▸ OBJETIVO DEL EJERCICIO
Recopila cada línea de los datos en la que aparezca la palabra "Toggle". Distingue entre mayúsculas y minúsculas.
• • • • •
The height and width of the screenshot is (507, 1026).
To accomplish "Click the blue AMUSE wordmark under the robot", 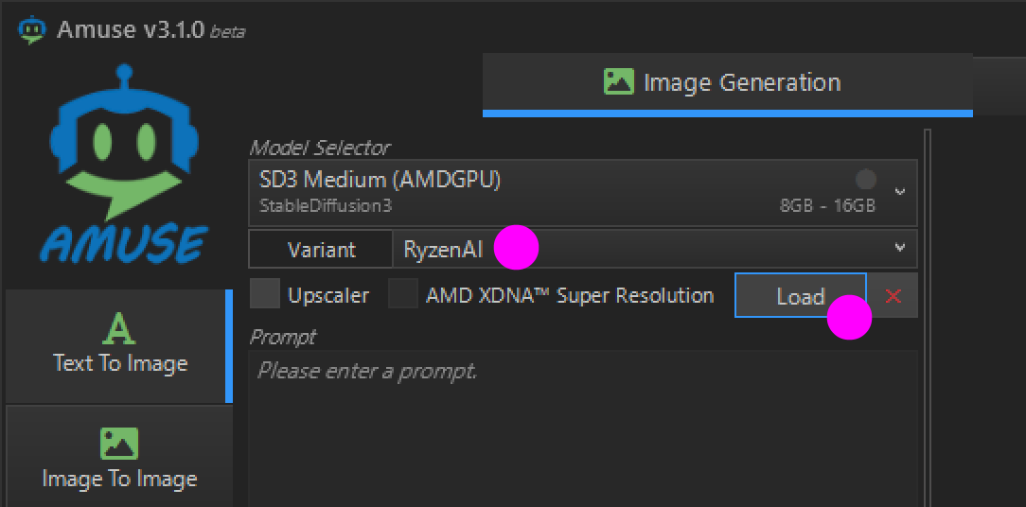I will point(123,243).
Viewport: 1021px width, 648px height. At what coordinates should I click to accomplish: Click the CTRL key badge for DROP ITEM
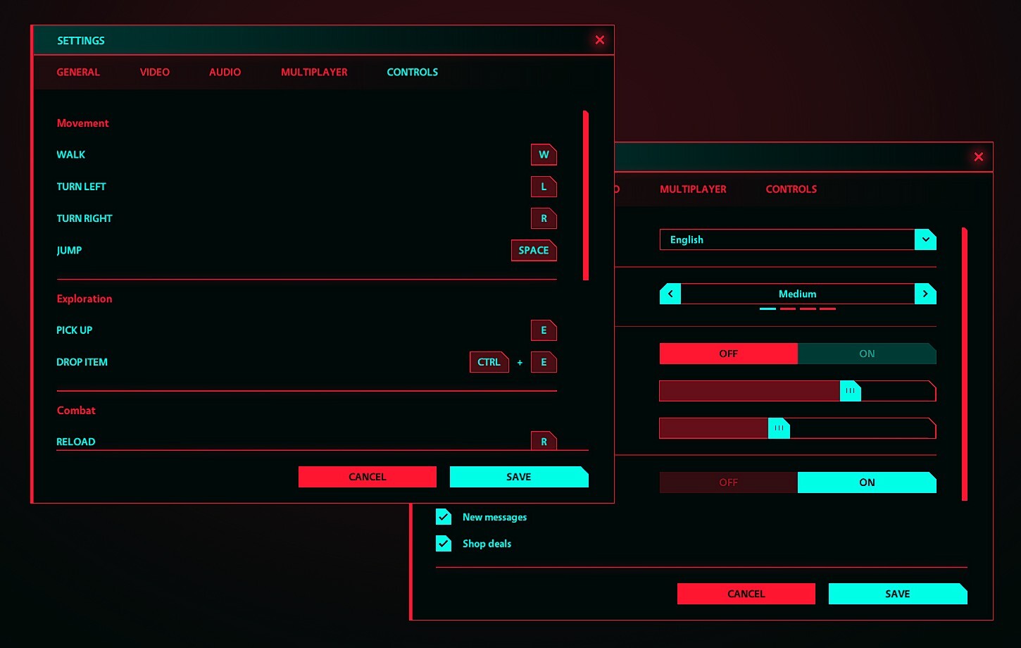[x=489, y=361]
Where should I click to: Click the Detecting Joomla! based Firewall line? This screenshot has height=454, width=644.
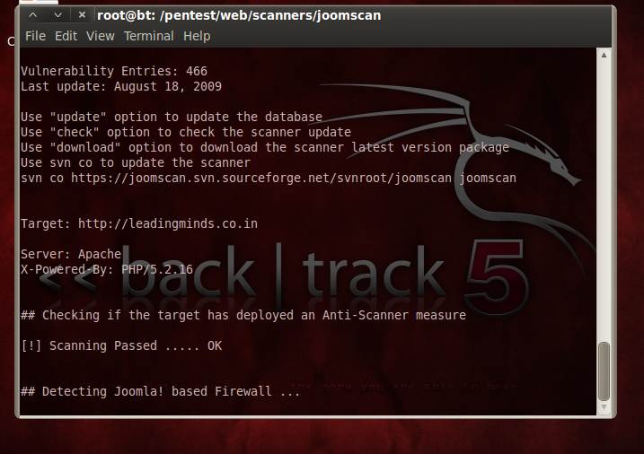pos(160,391)

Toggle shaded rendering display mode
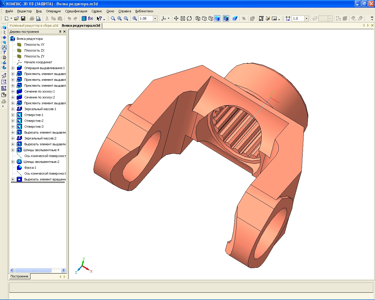pos(217,18)
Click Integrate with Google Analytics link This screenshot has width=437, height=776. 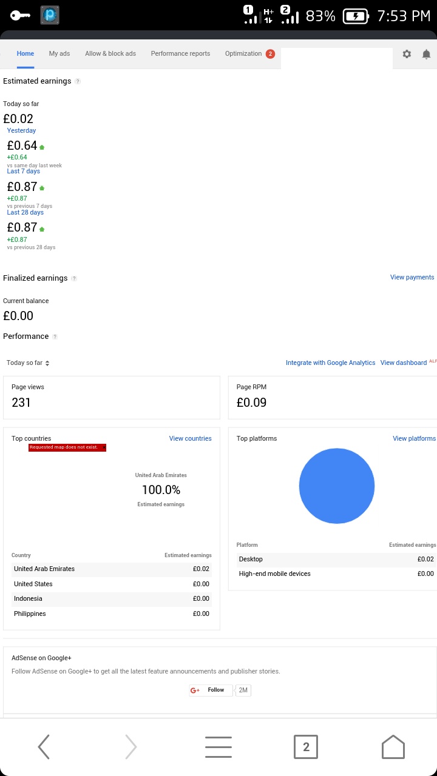coord(330,363)
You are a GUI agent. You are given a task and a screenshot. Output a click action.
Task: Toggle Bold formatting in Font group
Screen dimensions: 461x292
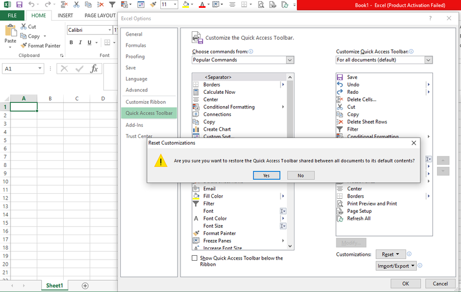pos(72,42)
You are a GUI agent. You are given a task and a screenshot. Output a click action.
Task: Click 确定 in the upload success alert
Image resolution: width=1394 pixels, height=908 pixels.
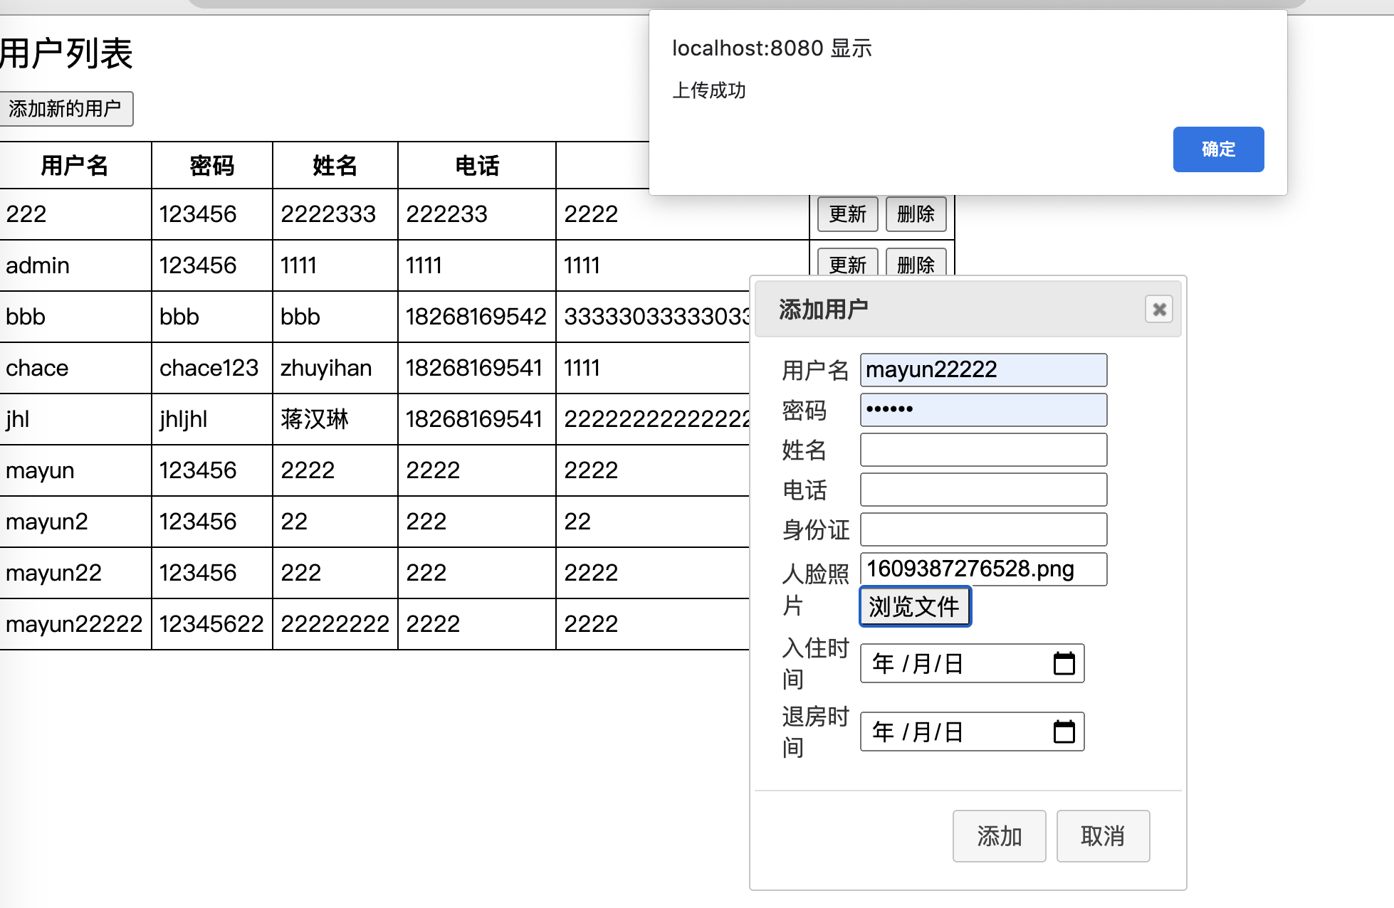[x=1217, y=149]
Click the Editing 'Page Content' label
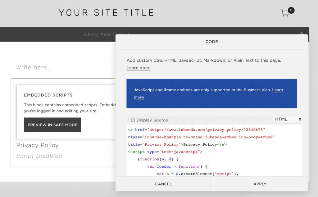 (107, 34)
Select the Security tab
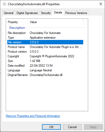This screenshot has width=105, height=132. coord(46,13)
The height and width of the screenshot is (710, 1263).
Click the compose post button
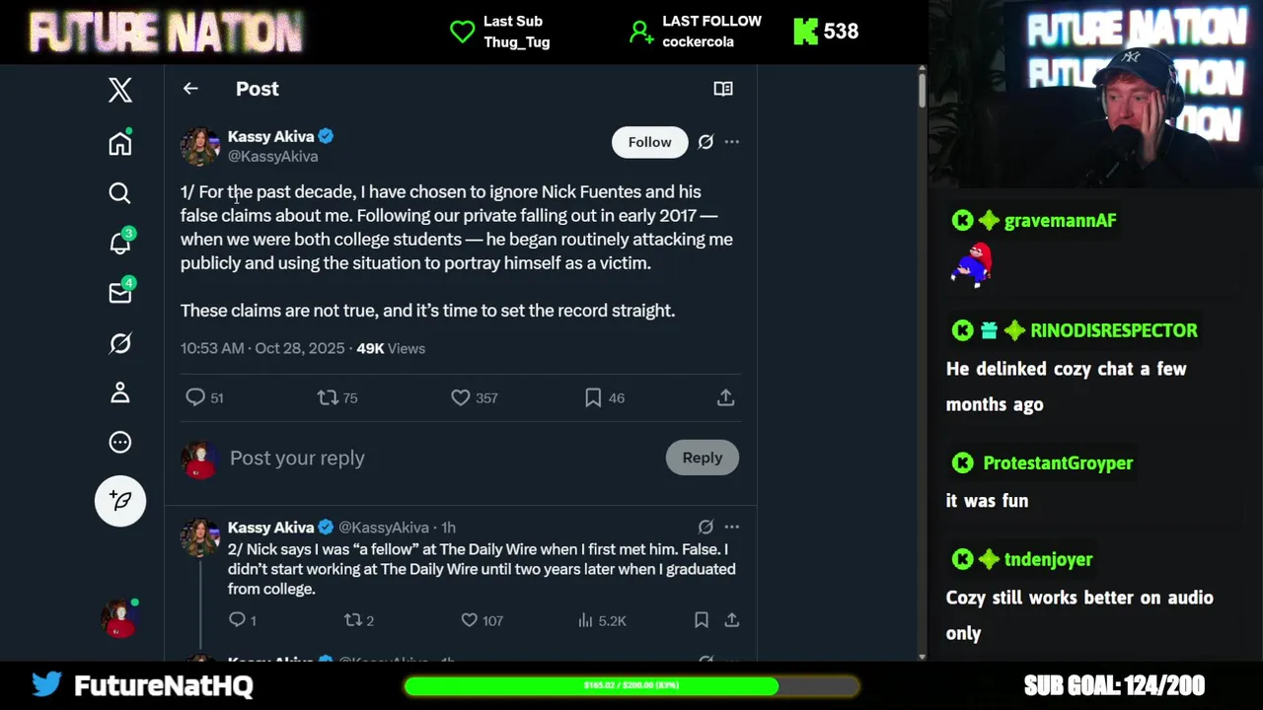pyautogui.click(x=120, y=500)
• • • • •
▸ RESPUESTA DEL EJERCICIO
Toggle shaded rendering display mode
Task: Toggle Bold formatting in Font group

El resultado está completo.